Texto para ler:
++++++++++++++++++++
O “nazifascismo” é uma criação pragmática oriunda da Segunda Guerra Mundial, na qual o Fascismo e o Nazismo aliaram-se numa fatídica aliança que os destruiu. No entanto, como movimento ideologicamente unificado, o nazifascismo nunca existiu. Digo isso porque, no que se refere às suas origens, justificativas e intenções, ambos os regimes se diferenciaram substancialmente e nem sequer se viam como similares de maneira significativa.

Existem duas questões centrais para ambas as ideologias: o que significa ser um cidadão na comunidade política e o papel do Estado. Veremos suas diferenças.

FASCISMO

No fascismo, regime italiano liderado por Benito Mussolini, a construção ideológica foi relativamente tardia, iniciando-se por volta de 1925 após a consolidação dos poderes ditatoriais do Duce. Em 1929, após alguns anos sendo auxiliado pelo jurista Alfredo Rocco na construção de sua ditadura personalíssima, Mussolini percebeu a necessidade de formalizar o aspecto ideológico de seu regime e solicitou ao filósofo Giovanni Gentile, responsável pelas edições da prestigiosa Enciclopédia Italiana do Instituto Treccani, a escrita da parte que viria a ser a famosa Dottrina del Fascismo.
++++++++++++++++++++
Itens de um conjunto de dados
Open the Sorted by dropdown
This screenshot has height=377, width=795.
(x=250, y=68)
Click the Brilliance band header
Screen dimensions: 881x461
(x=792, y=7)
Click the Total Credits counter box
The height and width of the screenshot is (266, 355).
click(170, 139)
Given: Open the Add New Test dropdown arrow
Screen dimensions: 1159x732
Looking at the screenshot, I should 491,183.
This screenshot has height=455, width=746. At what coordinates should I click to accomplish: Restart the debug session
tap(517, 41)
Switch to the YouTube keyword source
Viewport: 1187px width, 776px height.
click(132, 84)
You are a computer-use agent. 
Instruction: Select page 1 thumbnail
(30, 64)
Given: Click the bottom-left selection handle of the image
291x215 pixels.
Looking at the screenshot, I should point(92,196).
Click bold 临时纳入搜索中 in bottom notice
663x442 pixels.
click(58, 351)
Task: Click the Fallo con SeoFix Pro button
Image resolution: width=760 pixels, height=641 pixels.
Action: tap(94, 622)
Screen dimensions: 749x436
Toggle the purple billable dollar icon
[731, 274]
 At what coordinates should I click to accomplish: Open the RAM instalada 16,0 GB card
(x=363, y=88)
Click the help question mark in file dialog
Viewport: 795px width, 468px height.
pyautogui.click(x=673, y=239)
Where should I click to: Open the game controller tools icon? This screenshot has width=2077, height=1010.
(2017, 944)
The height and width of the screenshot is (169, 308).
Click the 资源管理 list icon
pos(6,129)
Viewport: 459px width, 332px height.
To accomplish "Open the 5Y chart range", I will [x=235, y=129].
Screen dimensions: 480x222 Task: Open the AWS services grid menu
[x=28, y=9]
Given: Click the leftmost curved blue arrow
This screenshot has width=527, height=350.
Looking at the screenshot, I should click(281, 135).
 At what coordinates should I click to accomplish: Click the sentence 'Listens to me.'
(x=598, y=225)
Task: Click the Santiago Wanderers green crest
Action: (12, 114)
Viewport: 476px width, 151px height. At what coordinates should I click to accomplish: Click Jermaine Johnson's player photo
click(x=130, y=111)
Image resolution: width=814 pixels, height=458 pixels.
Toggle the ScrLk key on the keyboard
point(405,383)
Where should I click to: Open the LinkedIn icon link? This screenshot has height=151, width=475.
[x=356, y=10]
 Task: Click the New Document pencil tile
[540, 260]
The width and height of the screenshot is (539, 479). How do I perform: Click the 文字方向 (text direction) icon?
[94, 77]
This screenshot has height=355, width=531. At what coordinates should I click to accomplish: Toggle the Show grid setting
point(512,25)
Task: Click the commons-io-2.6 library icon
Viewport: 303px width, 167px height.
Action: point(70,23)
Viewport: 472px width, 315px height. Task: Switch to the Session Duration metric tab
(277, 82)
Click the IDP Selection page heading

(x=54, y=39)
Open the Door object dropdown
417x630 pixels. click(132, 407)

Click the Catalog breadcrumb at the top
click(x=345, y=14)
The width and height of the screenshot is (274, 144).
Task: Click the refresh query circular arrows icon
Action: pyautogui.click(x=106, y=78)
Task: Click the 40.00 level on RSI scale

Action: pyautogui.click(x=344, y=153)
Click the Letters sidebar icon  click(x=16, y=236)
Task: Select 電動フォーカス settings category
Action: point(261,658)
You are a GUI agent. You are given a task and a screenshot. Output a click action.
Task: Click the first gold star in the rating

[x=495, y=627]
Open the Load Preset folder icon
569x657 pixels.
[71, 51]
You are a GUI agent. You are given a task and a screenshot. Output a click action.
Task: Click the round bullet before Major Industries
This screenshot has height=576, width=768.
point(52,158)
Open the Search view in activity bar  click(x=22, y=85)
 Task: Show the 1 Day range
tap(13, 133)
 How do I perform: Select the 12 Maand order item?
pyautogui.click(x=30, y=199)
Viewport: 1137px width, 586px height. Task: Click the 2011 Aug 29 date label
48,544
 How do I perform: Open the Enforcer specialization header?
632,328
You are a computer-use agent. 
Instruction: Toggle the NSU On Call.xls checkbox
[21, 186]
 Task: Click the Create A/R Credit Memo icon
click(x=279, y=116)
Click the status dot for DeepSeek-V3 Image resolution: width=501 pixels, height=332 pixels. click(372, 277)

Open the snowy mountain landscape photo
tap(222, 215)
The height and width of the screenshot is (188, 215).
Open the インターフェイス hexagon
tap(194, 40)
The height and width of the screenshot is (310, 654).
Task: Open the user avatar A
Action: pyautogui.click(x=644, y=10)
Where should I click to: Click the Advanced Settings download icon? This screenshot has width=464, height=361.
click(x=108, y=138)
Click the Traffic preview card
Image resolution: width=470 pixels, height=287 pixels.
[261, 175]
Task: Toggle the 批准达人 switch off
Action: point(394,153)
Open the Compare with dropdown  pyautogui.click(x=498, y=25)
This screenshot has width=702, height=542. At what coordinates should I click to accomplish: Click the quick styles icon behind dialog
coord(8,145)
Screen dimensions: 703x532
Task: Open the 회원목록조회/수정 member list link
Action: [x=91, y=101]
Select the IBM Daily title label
++++++++++++++++++++
Dê continuidade ao texto sobre as diferenças entre fascismo e nazismo, começando logo depois da última frase.

Resposta:
Nesse sentido, a Dottrina é a primeira tentativa de sistematização dos aspectos ideológicos essenciais do fascismo, e eis o que o livreto diz sobre o “Estado”:

Para o fascismo, o Estado é um absoluto, perante o qual indivíduos e grupos são relativos. Indivíduos e grupos são “pensáveis” como estão no Estado. O Estado tal como o fascismo o concebe e implementa é um fato espiritual e moral […]. É o Estado que, transcendendo o breve limite das vidas individuais, representa a consciência imanente da nação[1].

Entende-se que o Estado fascista se impõe como a entidade superior de razão que abrange todos os indivíduos e quaisquer outros grupos da sociedade civil, aspirando a tornar-se um Estado totalitário. É igualmente compreensível que o indivíduo, consequentemente, seja subjugado perante o Estado, mas como se configura a ideia do “indivíduo fascista” ou do “cidadão” da comunidade fascista?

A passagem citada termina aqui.